Excerpted records from a collection:
+--

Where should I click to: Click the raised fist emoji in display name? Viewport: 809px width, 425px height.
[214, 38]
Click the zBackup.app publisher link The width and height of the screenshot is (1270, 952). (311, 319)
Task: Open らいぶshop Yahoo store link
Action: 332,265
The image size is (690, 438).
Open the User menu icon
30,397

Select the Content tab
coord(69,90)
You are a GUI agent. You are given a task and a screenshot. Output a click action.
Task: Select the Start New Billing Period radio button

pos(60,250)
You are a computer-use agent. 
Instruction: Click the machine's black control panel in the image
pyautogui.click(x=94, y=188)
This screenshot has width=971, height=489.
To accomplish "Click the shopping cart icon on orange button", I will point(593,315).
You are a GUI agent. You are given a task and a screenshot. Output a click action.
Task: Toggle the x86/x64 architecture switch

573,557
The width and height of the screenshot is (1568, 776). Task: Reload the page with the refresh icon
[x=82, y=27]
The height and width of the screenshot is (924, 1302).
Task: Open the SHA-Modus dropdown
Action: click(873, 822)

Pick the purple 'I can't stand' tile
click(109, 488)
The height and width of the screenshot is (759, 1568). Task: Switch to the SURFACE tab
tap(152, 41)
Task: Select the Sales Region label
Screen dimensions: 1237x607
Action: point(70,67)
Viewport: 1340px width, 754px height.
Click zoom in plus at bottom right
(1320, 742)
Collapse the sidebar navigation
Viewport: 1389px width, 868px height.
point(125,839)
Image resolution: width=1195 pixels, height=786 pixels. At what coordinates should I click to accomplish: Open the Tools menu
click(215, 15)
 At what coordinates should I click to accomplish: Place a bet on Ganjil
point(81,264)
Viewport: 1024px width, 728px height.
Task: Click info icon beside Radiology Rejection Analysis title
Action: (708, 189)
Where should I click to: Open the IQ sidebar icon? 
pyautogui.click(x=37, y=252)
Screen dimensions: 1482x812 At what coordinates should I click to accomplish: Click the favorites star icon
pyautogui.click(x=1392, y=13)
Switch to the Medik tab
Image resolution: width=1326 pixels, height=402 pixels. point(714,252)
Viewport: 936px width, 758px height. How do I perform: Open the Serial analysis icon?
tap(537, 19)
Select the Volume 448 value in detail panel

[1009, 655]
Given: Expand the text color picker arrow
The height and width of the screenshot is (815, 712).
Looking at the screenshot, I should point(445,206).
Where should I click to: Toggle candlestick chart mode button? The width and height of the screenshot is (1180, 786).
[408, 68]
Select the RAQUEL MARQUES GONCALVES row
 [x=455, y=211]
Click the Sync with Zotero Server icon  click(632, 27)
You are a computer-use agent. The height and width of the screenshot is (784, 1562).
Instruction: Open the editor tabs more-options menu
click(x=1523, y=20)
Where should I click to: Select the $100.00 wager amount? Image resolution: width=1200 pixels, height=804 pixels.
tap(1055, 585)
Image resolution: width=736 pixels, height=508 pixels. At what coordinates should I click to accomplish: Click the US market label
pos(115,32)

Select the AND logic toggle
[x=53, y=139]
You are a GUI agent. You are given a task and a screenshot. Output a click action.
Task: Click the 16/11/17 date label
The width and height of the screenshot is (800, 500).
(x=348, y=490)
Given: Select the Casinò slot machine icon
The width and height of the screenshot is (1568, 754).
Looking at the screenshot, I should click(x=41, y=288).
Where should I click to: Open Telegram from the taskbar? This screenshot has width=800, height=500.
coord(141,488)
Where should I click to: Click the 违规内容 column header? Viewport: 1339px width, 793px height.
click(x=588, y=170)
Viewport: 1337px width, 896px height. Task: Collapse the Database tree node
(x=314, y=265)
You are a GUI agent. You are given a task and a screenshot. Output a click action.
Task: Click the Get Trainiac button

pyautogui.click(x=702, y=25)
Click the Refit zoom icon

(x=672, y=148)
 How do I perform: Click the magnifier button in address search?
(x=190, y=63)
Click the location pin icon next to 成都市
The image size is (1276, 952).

+--

▸ **Exercise goal**:
Copy out the whole listing above line by line, leaving every character unchanged.

▸ **Written answer**:
Where should I click to: Click the raised fist emoji in display name? Viewport: 809px width, 425px height.
[214, 38]
Click the zBackup.app publisher link The width and height of the screenshot is (1270, 952). (311, 319)
Task: Open らいぶshop Yahoo store link
Action: 332,265
The image size is (690, 438).
Open the User menu icon
30,397

Select the Content tab
coord(69,90)
You are a GUI agent. You are given a task and a screenshot. Output a click action.
Task: Select the Start New Billing Period radio button

pos(60,250)
You are a computer-use agent. 
Instruction: Click the machine's black control panel in the image
pyautogui.click(x=94, y=188)
This screenshot has width=971, height=489.
To accomplish "Click the shopping cart icon on orange button", I will point(593,315).
You are a GUI agent. You are given a task and a screenshot. Output a click action.
Task: Toggle the x86/x64 architecture switch

573,557
The width and height of the screenshot is (1568, 776). Task: Reload the page with the refresh icon
[x=82, y=27]
The height and width of the screenshot is (924, 1302).
Task: Open the SHA-Modus dropdown
Action: click(873, 822)

Pick the purple 'I can't stand' tile
click(109, 488)
The height and width of the screenshot is (759, 1568). Task: Switch to the SURFACE tab
tap(152, 41)
Task: Select the Sales Region label
Screen dimensions: 1237x607
Action: point(70,67)
Viewport: 1340px width, 754px height.
Click zoom in plus at bottom right
(1320, 742)
Collapse the sidebar navigation
Viewport: 1389px width, 868px height.
point(125,839)
Image resolution: width=1195 pixels, height=786 pixels. At what coordinates should I click to accomplish: Open the Tools menu
click(215, 15)
 At what coordinates should I click to accomplish: Place a bet on Ganjil
point(81,264)
Viewport: 1024px width, 728px height.
Task: Click info icon beside Radiology Rejection Analysis title
Action: (708, 189)
Where should I click to: Open the IQ sidebar icon? 
pyautogui.click(x=37, y=252)
Screen dimensions: 1482x812 At what coordinates should I click to accomplish: Click the favorites star icon
pyautogui.click(x=1392, y=13)
Switch to the Medik tab
Image resolution: width=1326 pixels, height=402 pixels. point(714,252)
Viewport: 936px width, 758px height. How do I perform: Open the Serial analysis icon?
tap(537, 19)
Select the Volume 448 value in detail panel

[1009, 655]
Given: Expand the text color picker arrow
The height and width of the screenshot is (815, 712).
Looking at the screenshot, I should point(445,206).
Where should I click to: Toggle candlestick chart mode button? The width and height of the screenshot is (1180, 786).
[408, 68]
Select the RAQUEL MARQUES GONCALVES row
 [x=455, y=211]
Click the Sync with Zotero Server icon  click(632, 27)
You are a computer-use agent. The height and width of the screenshot is (784, 1562).
Instruction: Open the editor tabs more-options menu
click(x=1523, y=20)
Where should I click to: Select the $100.00 wager amount? Image resolution: width=1200 pixels, height=804 pixels.
tap(1055, 585)
Image resolution: width=736 pixels, height=508 pixels. At what coordinates should I click to accomplish: Click the US market label
pos(115,32)

Select the AND logic toggle
[x=53, y=139]
You are a GUI agent. You are given a task and a screenshot. Output a click action.
Task: Click the 16/11/17 date label
The width and height of the screenshot is (800, 500).
(x=348, y=490)
Given: Select the Casinò slot machine icon
The width and height of the screenshot is (1568, 754).
Looking at the screenshot, I should click(x=41, y=288).
Where should I click to: Open Telegram from the taskbar? This screenshot has width=800, height=500.
coord(141,488)
Where should I click to: Click the 违规内容 column header? Viewport: 1339px width, 793px height.
click(x=588, y=170)
Viewport: 1337px width, 896px height. Task: Collapse the Database tree node
(x=314, y=265)
You are a GUI agent. You are given a task and a screenshot. Output a click action.
Task: Click the Get Trainiac button

pyautogui.click(x=702, y=25)
Click the Refit zoom icon

(x=672, y=148)
 How do I perform: Click the magnifier button in address search?
(x=190, y=63)
Click the location pin icon next to 成都市
The image size is (1276, 952).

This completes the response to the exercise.